SECTION DU DOCUMENT —
------------------------
La corruption de la Justice internationale
Ed Herman
L'excellent dernier ouvrage de John Laughland, “Travesty
: The Trial of Slobodan Milosevic and the Corruption of International Justice”,
est la quatrième étude critique réellement pertinente concernant
les guerres des Balkans et ce qui s'y rapporte, dont je produise une critique
dans Z Magazine.
Les trois précédentes étaient : Fools’ Crusade [Croisade
d'Abrutis], de Diana Johnstone, paru en 2002 ; How America Gets Away With Murder
[Comment l'Amérique Criminelle parvient à s'en tirer] de Michael
Mandel (2004), et Media Cleansing: Dirty Reporting [Asceptisation des Médias
: Reportage Sale], de Peter Brock (2005). Il n'est pas moins intéressant
qu'inquiétant qu'aucun des principaux journaux ou magazines U.S. et notamment
aucun journal de gauche ou libéral [au sens anglo-saxéon du terme], (y
compris The Nation, In These Times, The Progressive ou Mother Jones), n'ait
publié de critique d'un seul de ces trois ouvrages, à l'exception
de Z Magazine (ainsi que Swans et Monthly Review, qui publia plus tard une seconde
version, plus complète, de la critique de l'ouvrage de Johnstone). Cela
montre clairement combien la version officielle de l'histoire récente
est fermement ancrée et défendue, au sujet des Balkans. Selon
cette version, bien qu'intervenus trop tard et à contrecœur, Clinton,
Blair et l'OTAN ont mené une guerre juste, pour arrêter le nettoyage
ethnique et le génocide entrepris par les Serbes sous la férule
de Milosevic, le monstre ayant finalement été traîné
devant un tribunal légitime pour y répondre de ses crimes, dans
l'intérêt de la justice.
Cette version officielle fut promptement institutionnalisée,
grâce à une intense campagne de propagande, orchestrée par
les gouvernements croate et musulman-bosniaque (assistés d'entreprises
américaines de relations publiques), par les USA et divers pays membres
de l'OTAN [ndt : au premier rang desquels la France et l'Angleterre], par le
Tribunal Pénal International pour l'ex-Yougoslavie (le TPIY), créé
par l'OTAN – et pour l'OTAN – et par les médias occidentaux,
lesquels ne tardèrent pas à se poser en co-belligérants
dans le conflit. Ce collectif informel focalisa toute l'attention de l'opinion
sur de nombreux récits et images de victimes (prises exclusivement du
même côté) et faisant totalement abstraction du contexte
réel. Au sujet de cette kyrielle de témoins victimes, Laughland
note que “les plaintes sont enregistrées littéralement sans
aucune référence au fait que les exactions dont il est question
ont été commises au cours d'une bataille : On a fréquemment
la sensation surréaliste d'entendre lire la description d'un homme qui
en frappe un autre à moitié assommé, où l'on négligerait
de préciser qu'il s'agit de violences infligées au cours d'un
combat de boxe”. Mais un tel cortège de témoins, dont la
défense eut aisément pu produire l'équivalent, pour peu
qu'on lui en ait donné l'occasion – Milosevic présenta d'ailleurs
vers le début de son procès, une vidéo de plusieurs heures
montrant des victimes serbes sauvagement maltraitées – demeure
particulièrement efficace pour diaboliser un sujet, et permettait en
l'occurrence de produire massivement un public pleinement convaincu et prêt
à tenir toute velléité de défense pour une “apologie
de Milosevic”.
------------------------
Éléments de données —
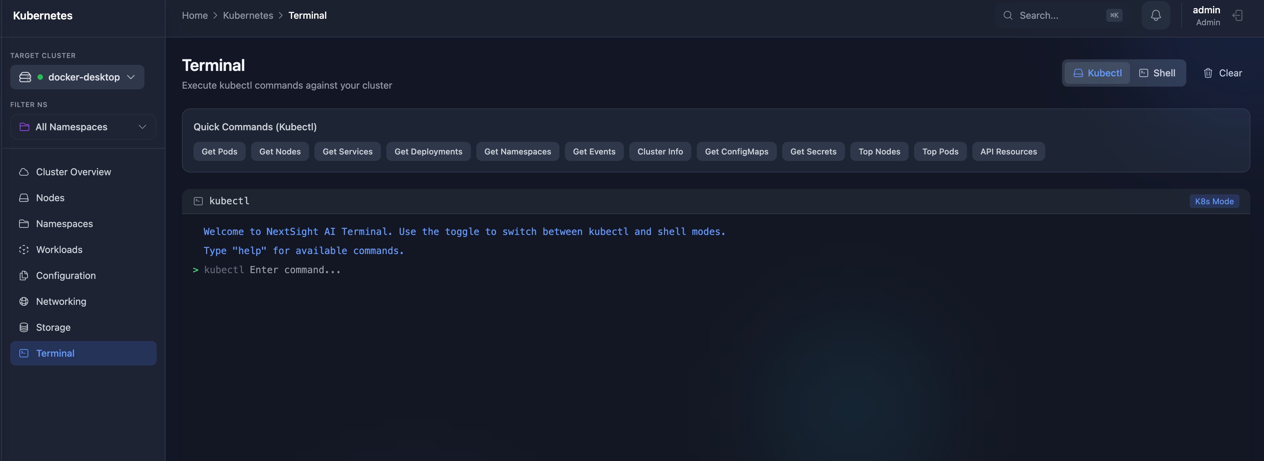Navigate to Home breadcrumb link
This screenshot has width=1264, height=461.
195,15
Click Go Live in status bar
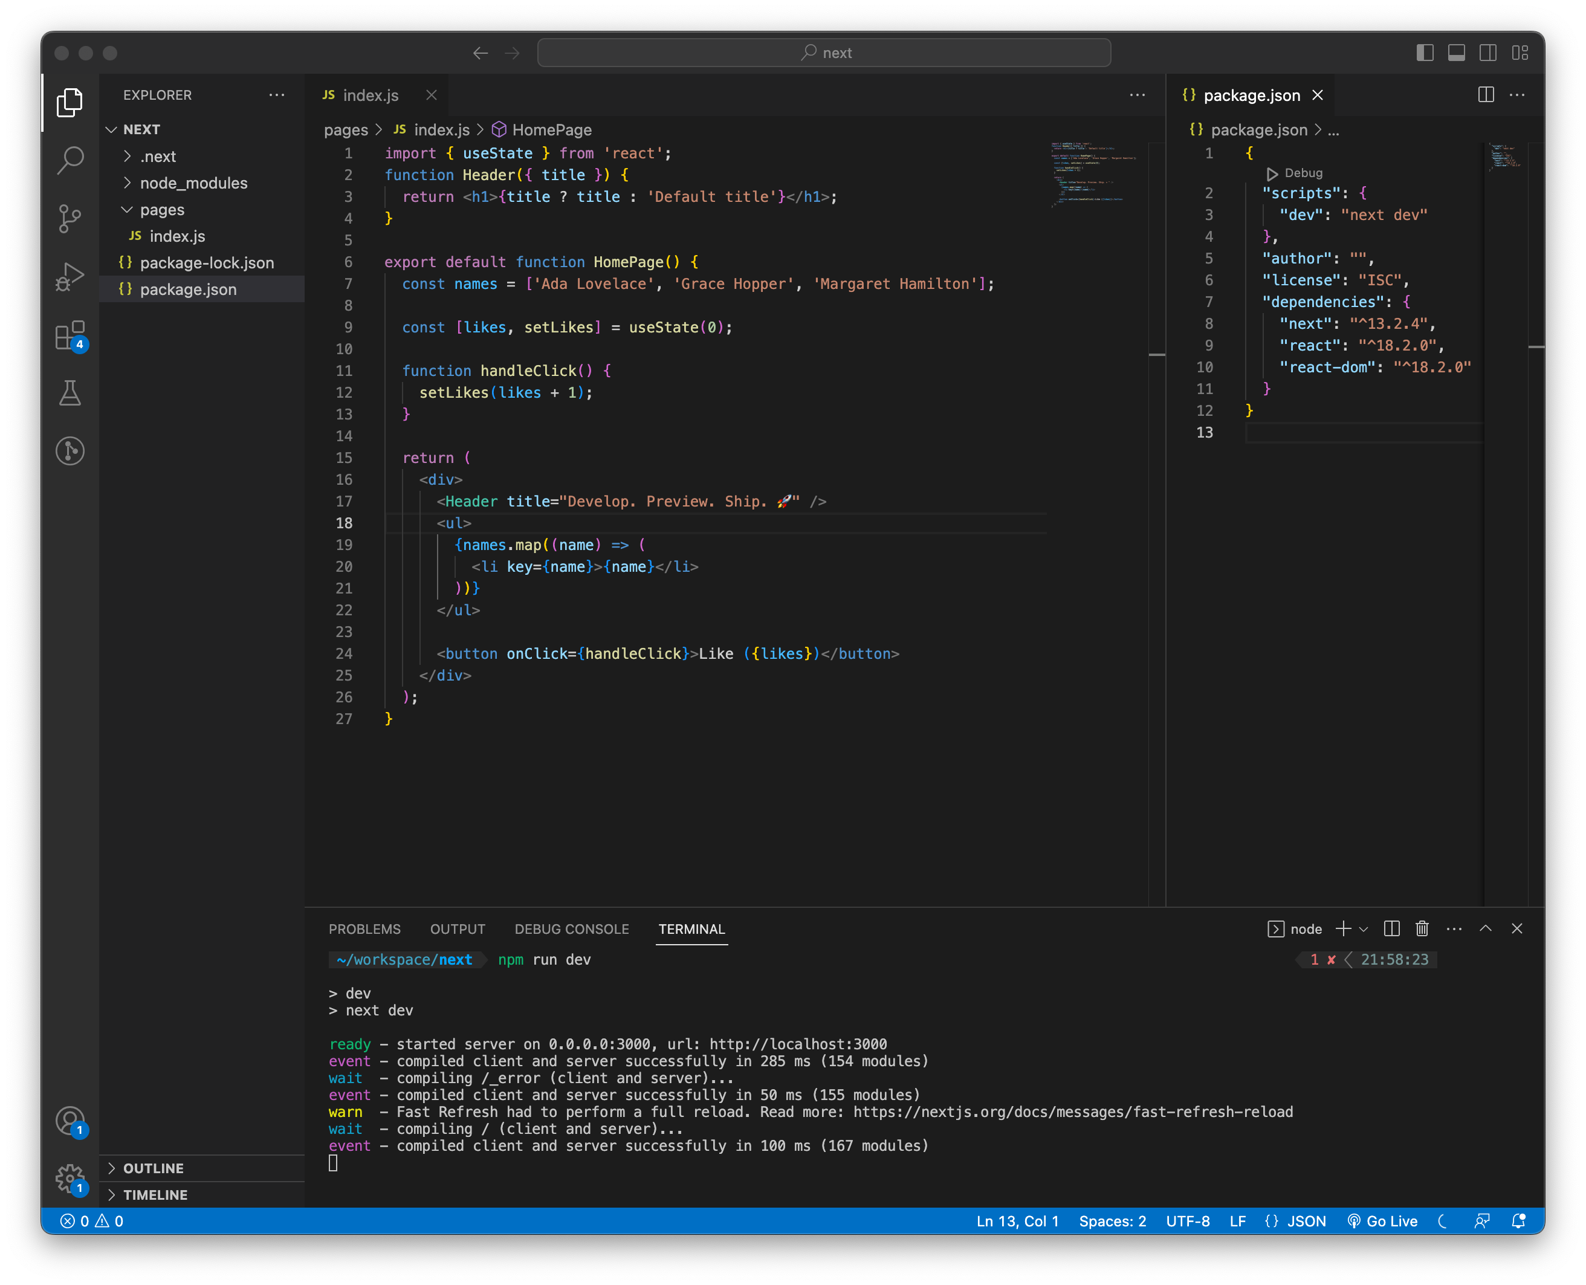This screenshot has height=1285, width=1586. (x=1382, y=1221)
------------------------
TRAVAIL À EFFECTUER —
(a) Reformulez sous forme de liste le paragraphe de l'article sur le procès de Milosevic qui commence par « Cette version officielle fut promptement institutionnalisée », en conservant ses faits essentiels.
(b) D'après l'article sur le procès de Milosevic, en quelle année est paru l'ouvrage de Michael Mandel qui y est cité ?
(c) Poursuivez l'article sur le procès de Milosevic à partir de sa dernière phrase.
Les entrées constituent un matériau distinct de l'article sur le procès de Milosevic.

ENSEMBLE DES RÉPONSES —
(a)
- La version officielle a été rapidement institutionnalisée par une intense campagne de propagande.
- Cette campagne a été orchestrée par les gouvernements croate et musulman-bosniaque, aidés d'entreprises américaines de relations publiques. Y ont aussi pris part les États-Unis et divers pays de l'OTAN, le TPIY, créé par l'OTAN et pour elle, ainsi que les médias occidentaux, devenus co-belligérants.
- Ce collectif a concentré l'attention de l'opinion sur des récits et des images de victimes d'un seul camp, sans tenir compte du contexte réel.
- Selon Laughland, les plaintes étaient enregistrées sans mentionner que les exactions avaient eu lieu au cours d'une bataille. Il compare cela au récit de coups reçus par un homme dont on tairait qu'il s'agit d'un combat de boxe.
- La défense aurait pu produire des témoins équivalents. Milosevic a d'ailleurs présenté une vidéo de plusieurs heures montrant des victimes serbes maltraitées.
- Ce cortège de témoins a servi à diaboliser l'accusé et à produire un public convaincu, prêt à tenir toute défense pour une « apologie de Milosevic ».

(b) En 2004.

(c)
Cette unanimité forgée de toute pièce
se trouva renforcée par un véritable lobby d'institutions et de
zélateurs, prêts à bondir sur tout déviant émettant
la moindre réserve sur la nouvelle orthodoxie, comme sur ceux des médias
qui, à de rares exceptions toléraient que la “vérité”
puisse être mise en cause. Le refus de produire une critique sur ces ouvrages
dissidents ou de considérer les questions qu'ils soulèvent atteste
aussi de la profonde lâcheté des médias et de l'obscurantisme
qu'ils s'imposent, en particulier les médias de gauche, pour lesquels
il reste hors de question de remettre en cause une version officielle fausse
de A à Z, comme en attestent sans la moindre équivoque les ouvrages
précédemment cités, et comme Travesty vient le mettre une
fois de plus en évidence.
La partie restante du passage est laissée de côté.